Geopolitical shifts“The voting results have fully confirmed your immense political prestige, and the trust [your] fellow citizens have for the policy pursued under your leadership toward stabilizing the situation in Syria as quickly as possible and strengthening its state institutions,” Vladimir Putin
noted in his congratulatory telegram to Bashar Assad in May 2021, when he again triumphed in a phony presidential election, taking 95.1% of the vote (13.5 million votes).
On December 8, 2024, when the rebels marched on Damascus to take power, nobody took to the streets to protect the president. Nor could the Kremlin prop up the Syrian dictator as it had done before.
For about a decade, the official line was that Russia was fighting international terrorism in Syria. The military operation, which began in September 2015,
cost Moscow $2.5 million a day on average.
According to the
BBC Russian service, at least 543 Russian soldiers have been killed in fighting on Syrian soil (note the Russian Defense Ministry has never disclosed Russian casualties in Syria).

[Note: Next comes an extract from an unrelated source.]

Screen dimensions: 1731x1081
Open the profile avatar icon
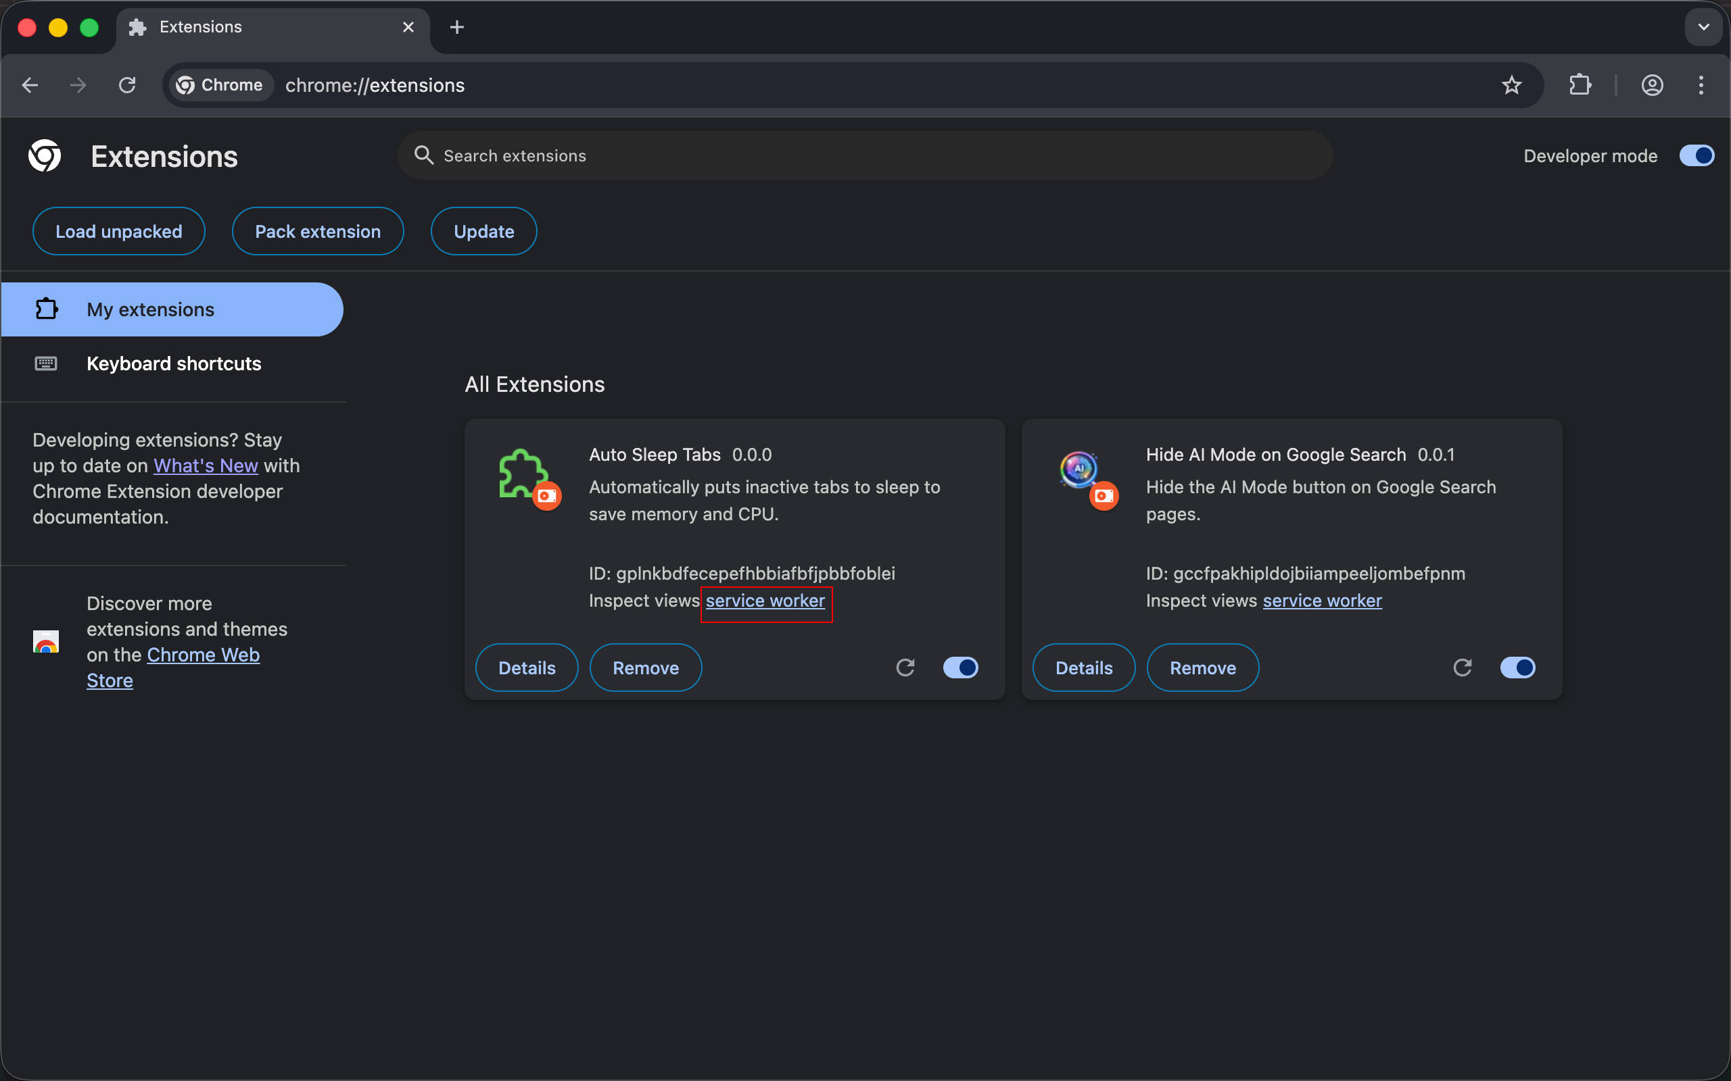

However, the full-scale invasion of Ukraine on February 24, 2022, divided Russian foreign policy into “before” and “after,” and Syria was no exception. Moscow began slowly reducing its military presence as the situation seemed to be gradually stabilizing. Assad regained control over most of the country, and in May 2023, after 12 years of being shunned, he
was welcomed back into the Arab League.
While reducing its military role in Syria amid the Ukraine war, the Kremlin attempted to play a political role. Moscow repeatedly called on Assad to engage in dialogue with the armed opposition and to reach an agreement with Turkish President Recep Tayyip Erdoğan. Toward this end, in December 2022, Moscow
hosted the first meeting in 11 years between the Turkish and Syrian defense ministers.
Regardless of the widespread belief that the Syrian leader was completely loyal to his Russian vis-a-vis, Assad often defied Russia's demands, insisting, to take one example, on the withdrawal of Turkish troops from Syria as a precondition for dialogue with Ankara.
“The previous authorities, despite our urgent recommendations and active assistance, failed to establish a constructive dialogue with opponents and influential regional neighbors with the aim of launching a full-fledged political process,” Russian Foreign Minister Sergei Lavrov
stated after Assad was forced from power.
The Assad regime fell like a house of cards, putting up no resistance to the rebels.
Assad failed to take stock of recent geopolitical shifts in the Middle East, whereby Iran and Hezbollah, Tehran’s main regional proxy, had basically been eviscerated in one year by Israel. Nor did the last Syrian leader appreciate that Putin and his army had got bogged down in Ukraine and were unable to help Syria as they had back in 2015.
The new narrativeGranting Assad political asylum because of “humanitarian considerations,” Moscow did not appeal to his legitimacy as president, as it had in the case of the toppled Ukrainian president Viktor Yanukovych in 2014.
The Kremlin has accepted that Hay'at Tahrir al-Sham (HTS), a terrorist group officially prohibited in Russia, has essentially come to power in Syria. Moreover, it is worth mentioning that it was Moscow that insisted on
recognizing HTS (initially Jabhat al-Nusra) as a terrorist organization in the UN Security Council.
When Moscow realized that Assad’s fall was inevitable, it changed its narrative swiftly. Russian propaganda stopped calling HTS “terrorists” – they became the “armed opposition”.
Apparently, close contacts between Moscow and the rebels were established before they entered Damascus and overthrew Assad. Otherwise, it would be impossible to explain why, during their march on Damascus, HTS militants and their allies never even approached Russian military bases. Furthermore, at dawn on December 8, 2024, upon entering the Syrian capital, the rebels attacked only the embassy of Iran, with the Russian embassy untouched.
At end-January 2025, the first Russian delegation, led by Deputy Foreign Minister Mikhail Bogdanov,
paid a visit to Damascus. Though there were no achievements to report, it became clear that both sides are interested in talking to each other.